What this task involves | The response should consist only of the lines from the one with "Task: Click the trash can delete icon" to the end of the data below, copied exactly and without pictures.

Dataset entries |
· · · ·
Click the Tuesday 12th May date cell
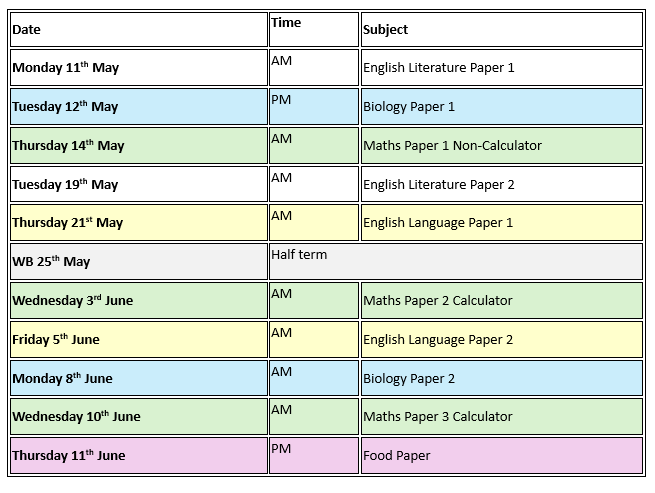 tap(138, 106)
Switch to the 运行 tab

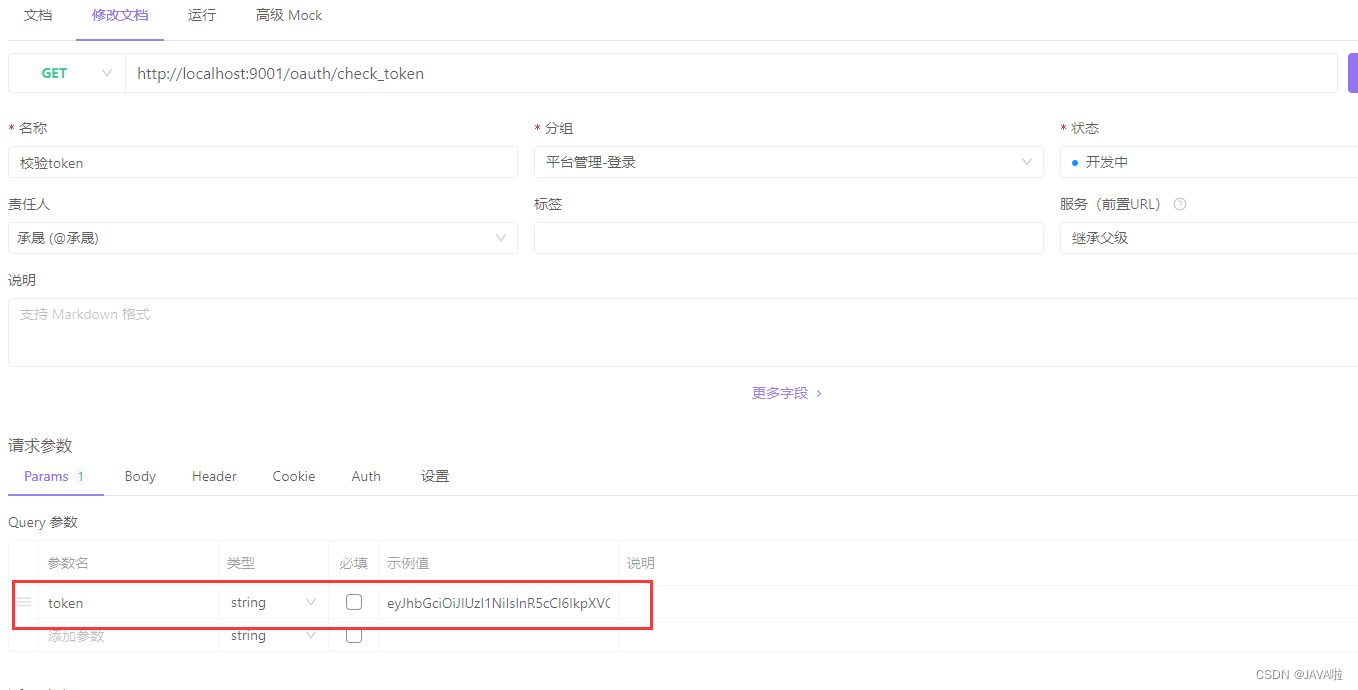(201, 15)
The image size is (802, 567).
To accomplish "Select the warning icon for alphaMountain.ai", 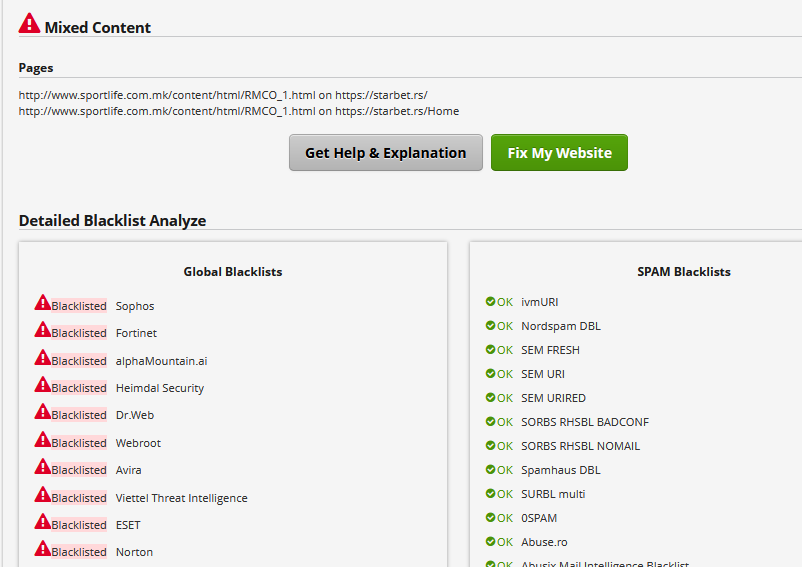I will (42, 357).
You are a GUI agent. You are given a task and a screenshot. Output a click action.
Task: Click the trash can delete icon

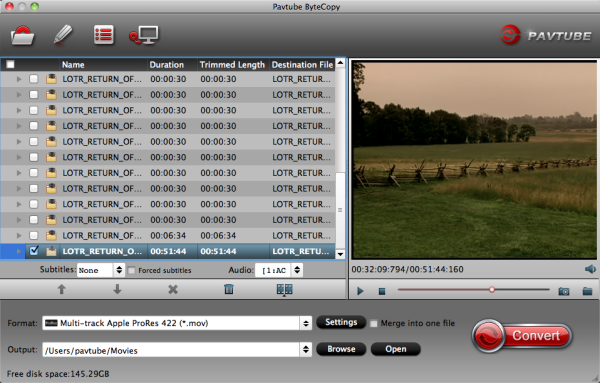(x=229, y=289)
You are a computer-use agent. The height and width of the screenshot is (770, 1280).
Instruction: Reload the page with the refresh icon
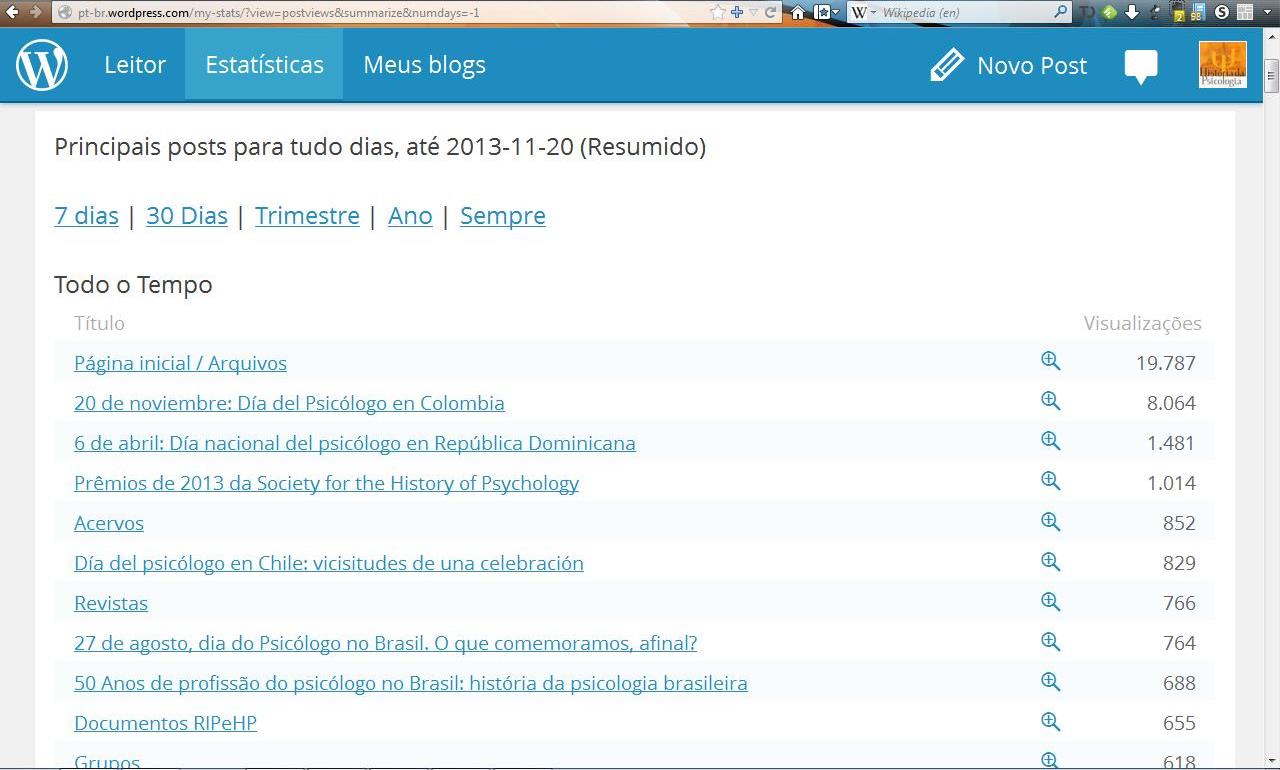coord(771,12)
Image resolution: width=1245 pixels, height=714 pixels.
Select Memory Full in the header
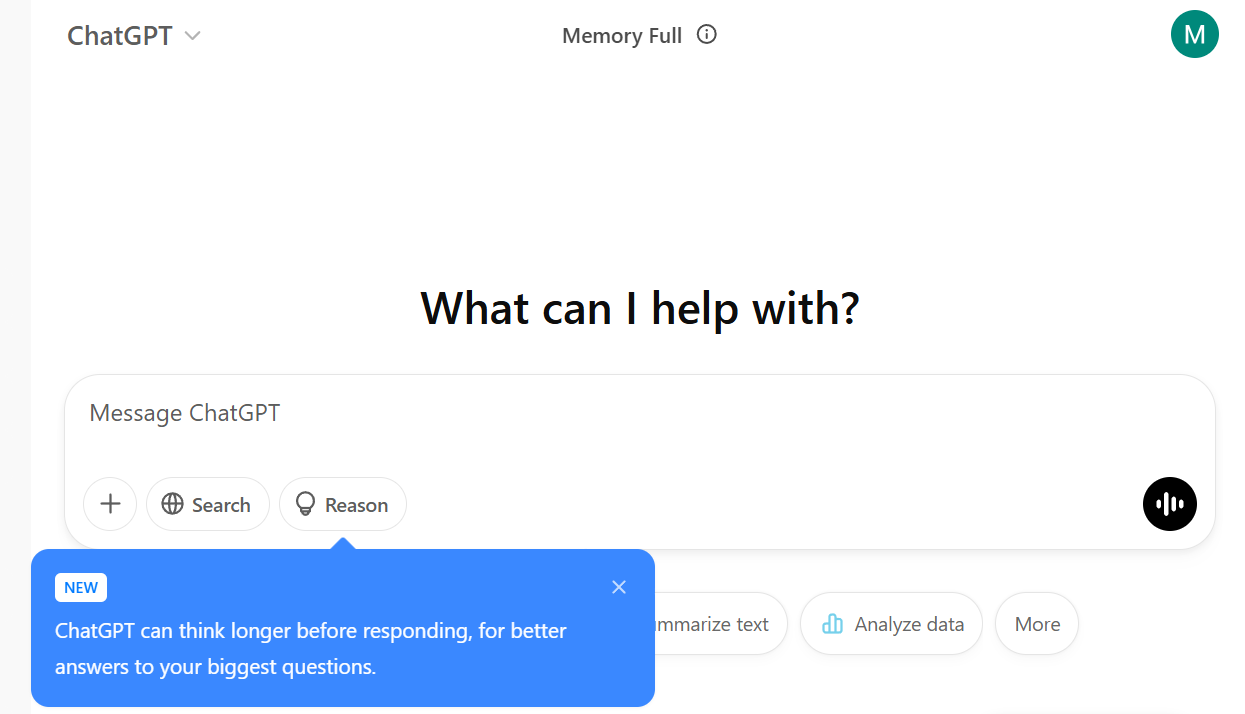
· · · ·
Task answer |
Task: Click the trash can delete icon

(x=229, y=289)
You are a computer-use agent. The height and width of the screenshot is (770, 1280).
Instruction: Reload the page with the refresh icon
coord(771,12)
Image resolution: width=1245 pixels, height=714 pixels.
Select Memory Full in the header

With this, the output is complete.